The font support added yesterday works with compact byte tables stored in flash ROM to store all the “glyphs”, i.e. pre-computed bitmaps.
Here’s the entire table of the clR6x8 font:
All the characters are stored side-by-side in a very wide horizontal bitmap image. In this case, the height is 8 pixels and the width = 72 x 8 = 572 pixels.
In detail:
- H: the height of the image, in pixels (1 byte)
- W: the width of the image, in bytes (1 byte)
- the image data, 8 horizontal bits per byte (H x W bytes)
- F: the code of the first character stored for this font (1 byte)
- N: the number of consecutive characters in this font (1 byte)
And then it depends on whether the font is monospaced or proportional.

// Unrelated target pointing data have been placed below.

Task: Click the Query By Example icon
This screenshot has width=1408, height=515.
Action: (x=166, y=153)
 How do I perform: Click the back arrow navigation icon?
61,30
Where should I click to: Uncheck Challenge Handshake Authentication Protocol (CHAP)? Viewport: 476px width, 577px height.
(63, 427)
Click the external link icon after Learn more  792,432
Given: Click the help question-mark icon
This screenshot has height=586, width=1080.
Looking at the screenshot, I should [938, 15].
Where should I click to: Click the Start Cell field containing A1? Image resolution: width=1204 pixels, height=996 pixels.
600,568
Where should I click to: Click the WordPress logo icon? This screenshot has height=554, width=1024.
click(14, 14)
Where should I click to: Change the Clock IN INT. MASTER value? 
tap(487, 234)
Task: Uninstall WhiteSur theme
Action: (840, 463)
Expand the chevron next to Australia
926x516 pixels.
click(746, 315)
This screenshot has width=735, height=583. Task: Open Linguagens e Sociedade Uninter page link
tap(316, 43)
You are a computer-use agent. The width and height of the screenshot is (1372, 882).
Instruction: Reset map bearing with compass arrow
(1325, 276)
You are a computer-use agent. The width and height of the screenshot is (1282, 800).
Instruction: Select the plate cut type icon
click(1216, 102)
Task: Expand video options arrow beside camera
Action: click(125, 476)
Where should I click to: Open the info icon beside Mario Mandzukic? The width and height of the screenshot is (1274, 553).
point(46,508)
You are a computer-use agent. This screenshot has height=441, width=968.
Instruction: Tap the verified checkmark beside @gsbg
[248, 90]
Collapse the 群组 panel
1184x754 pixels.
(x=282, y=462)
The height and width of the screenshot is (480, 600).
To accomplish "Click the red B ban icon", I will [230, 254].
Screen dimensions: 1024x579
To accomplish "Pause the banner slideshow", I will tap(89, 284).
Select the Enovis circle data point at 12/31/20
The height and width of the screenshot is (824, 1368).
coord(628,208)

For a mono-spaced font, i.e. where all the glyphs have the same size:
- P: the number of horizontal pixels per glyph (1 byte)
- A: the “pre-gap” (value -4..11, encoded as 4 bits by adding 4 to it)
- B: the “post-gap” (value -4..11, encoded as 4 bits by adding 4 to it)
The pre-gap defines where to start copying the glyph, relative to the current horizontal position. A negative value causes kerning. Likewise, the post-gap indicates where to start writing the next character. IOW, after a character has been processed, the horizontal position is advanced by P + B pixels (A does not participate in this calculation).